Exercise instructions
**A)** In the article on the AfriBERTa language model, how many African languages does the model work with?
**B)** Reproduce everything in the article on the AfriBERTa language model from the words "African languages have received relatively" down to the words "many useful tasks.".

Reading text
:::

ΑΙhub.org
 

Natural language processing model for African languages


by
17 November 2021



share this:

africa
Researchers have developed an AI model to help computers work more efficiently with a wider variety of languages.

African languages have received relatively little attention from computer scientists, so few natural language processing capabilities have been available to large swaths of the continent. A new language model, developed by researchers at the University of Waterloo’s David R. Cheriton School of Computer Science, begins to fill that gap by enabling computers to analyze text in African languages for many useful tasks.

The new neural network model, which the researchers have dubbed AfriBERTa, uses deep-learning techniques to achieve state-of-the-art results for low-resource languages.

The neural network language model works specifically with 11 African languages, such as Amharic, Hausa, and Swahili, spoken collectively by more than 400 million people. It achieves competitive output quality despite learning from just one gigabyte of text, while other models require thousands of times more data.

“Pretrained language models have transformed the way computers process and analyze textual data for tasks ranging from machine translation to question answering,” said Kelechi Ogueji, a master’s student in computer science at Waterloo. “Sadly, African languages have received little attention from the research community.”

“One of the challenges is that neural networks are bewilderingly text- and computer-intensive to build. And unlike English, which has enormous quantities of available text, most of the 7,000 or so languages spoken worldwide can be characterized as low-resource, in that there is a lack of data available to feed data-hungry neural networks.”

Most of these models work using a technique known as pretraining. To accomplish this, the researcher presents the model with text where some of the words have been covered up or masked. The model then has to guess the masked words. By repeating this process, many billions of times, the model learns the statistical associations between words.

:::

Dataset extract
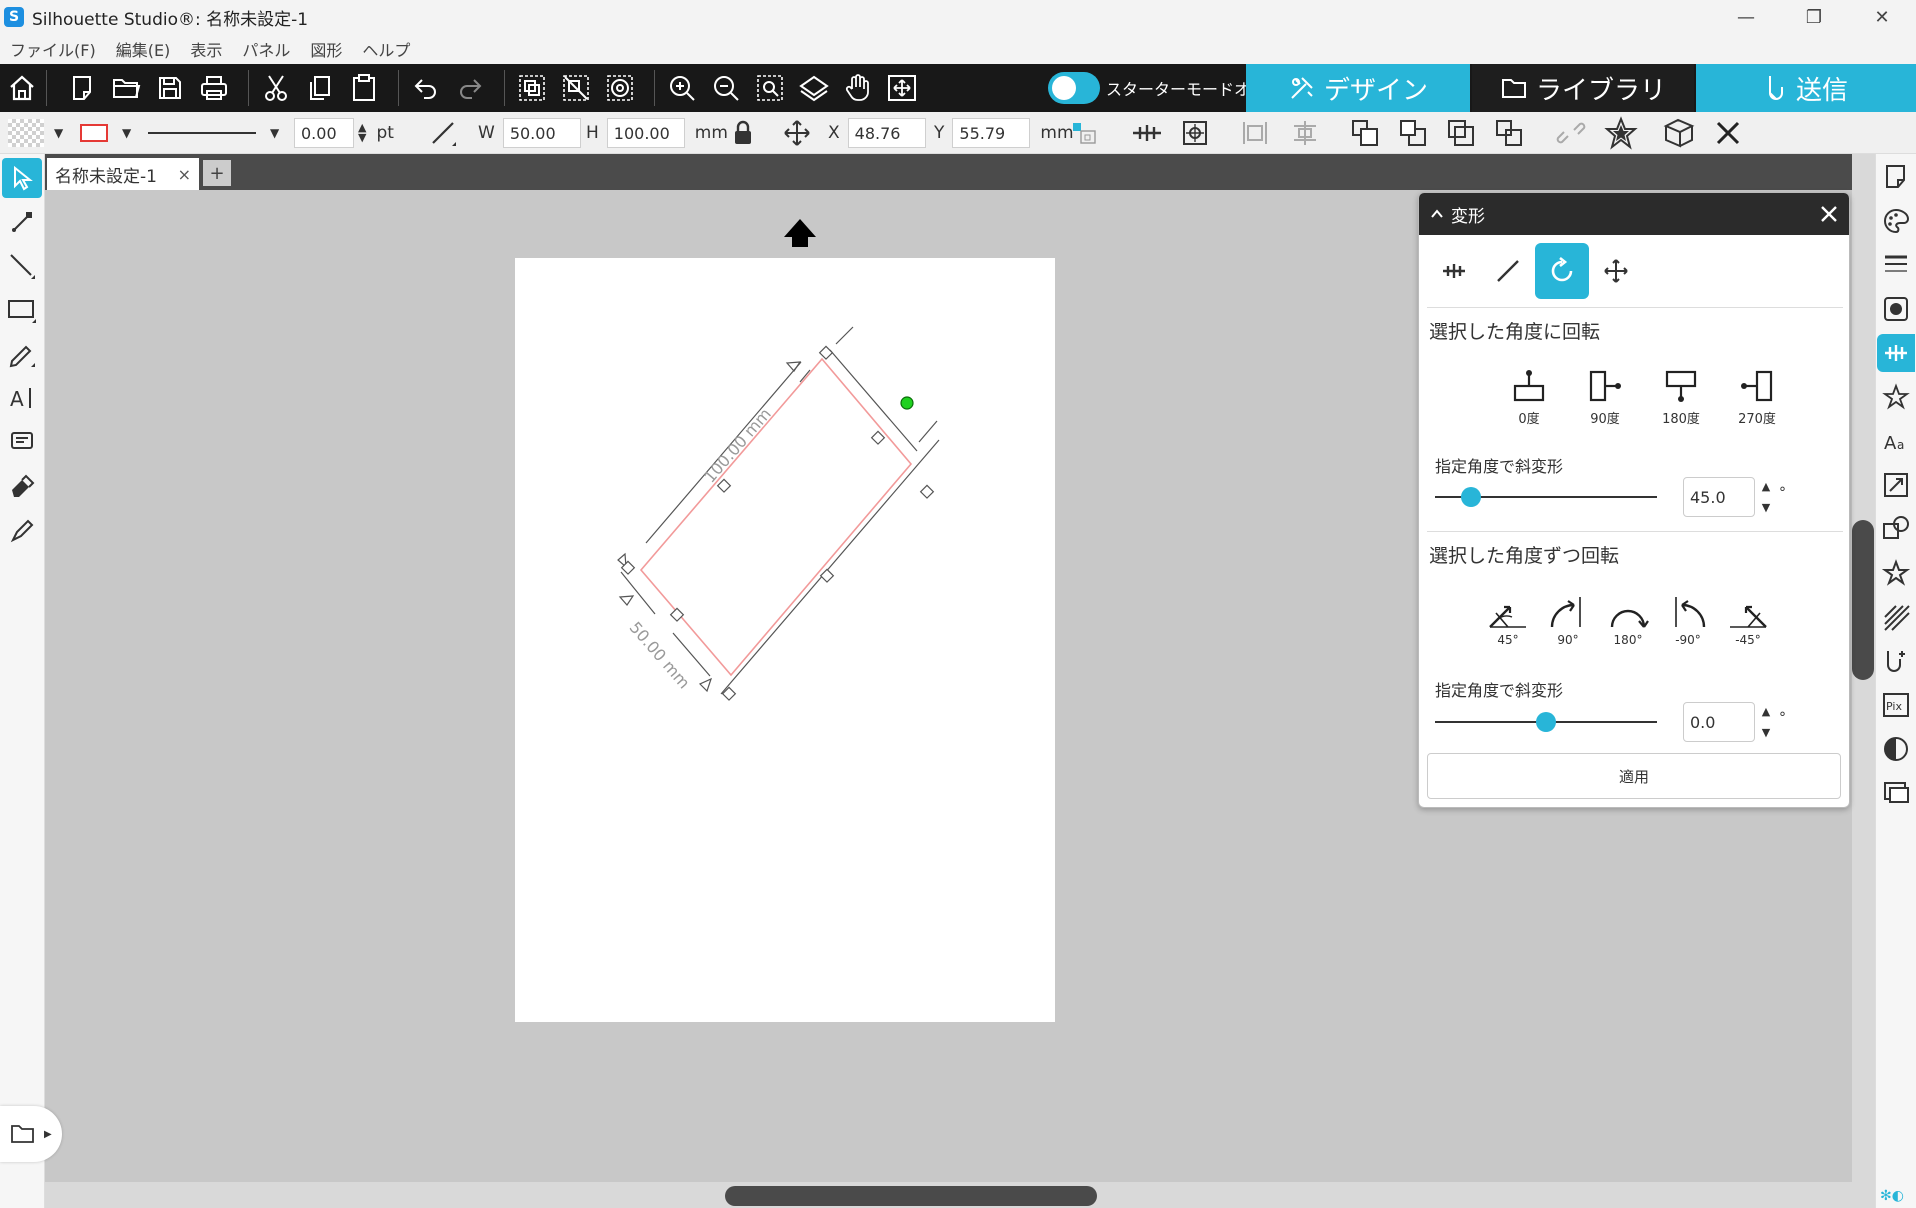 This screenshot has height=1208, width=1916. Describe the element at coordinates (1806, 88) in the screenshot. I see `tab-send: 送信` at that location.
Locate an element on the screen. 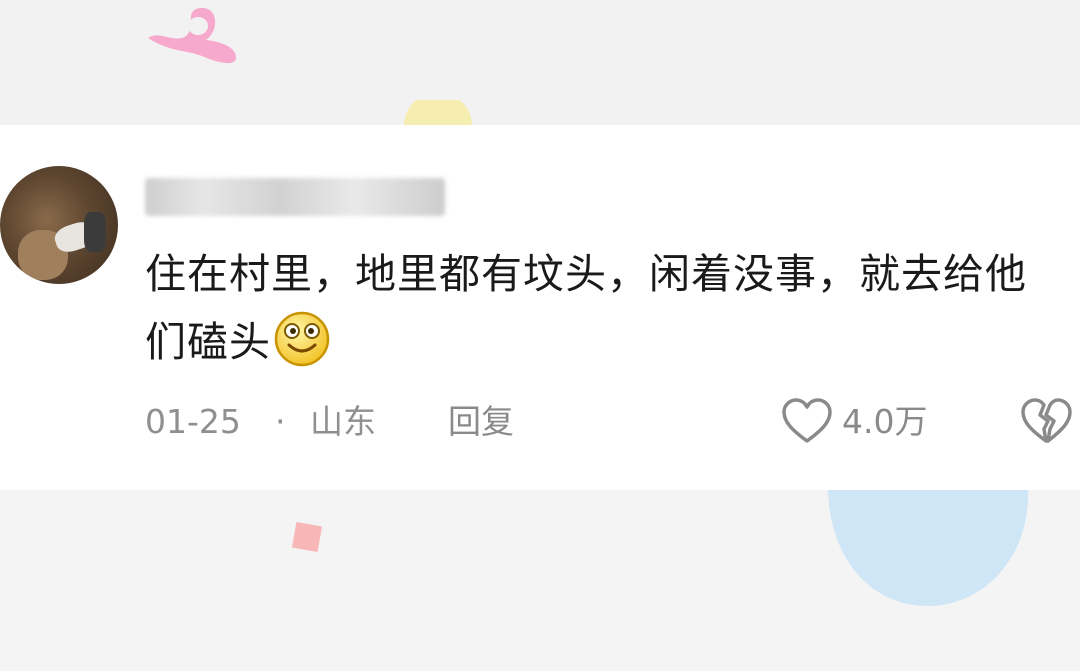 The height and width of the screenshot is (671, 1080). pink-ribbon-decoration is located at coordinates (192, 36).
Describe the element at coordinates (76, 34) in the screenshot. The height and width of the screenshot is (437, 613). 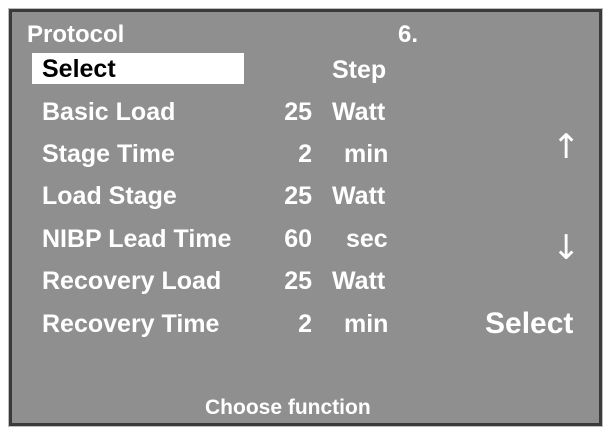
I see `page-title: Protocol` at that location.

:::

Exercise solutions
**A)** It works with 11 African languages.

**B)**
African languages have received relatively little attention from computer scientists, so few natural language processing capabilities have been available to large swaths of the continent. A new language model, developed by researchers at the University of Waterloo’s David R. Cheriton School of Computer Science, begins to fill that gap by enabling computers to analyze text in African languages for many useful tasks.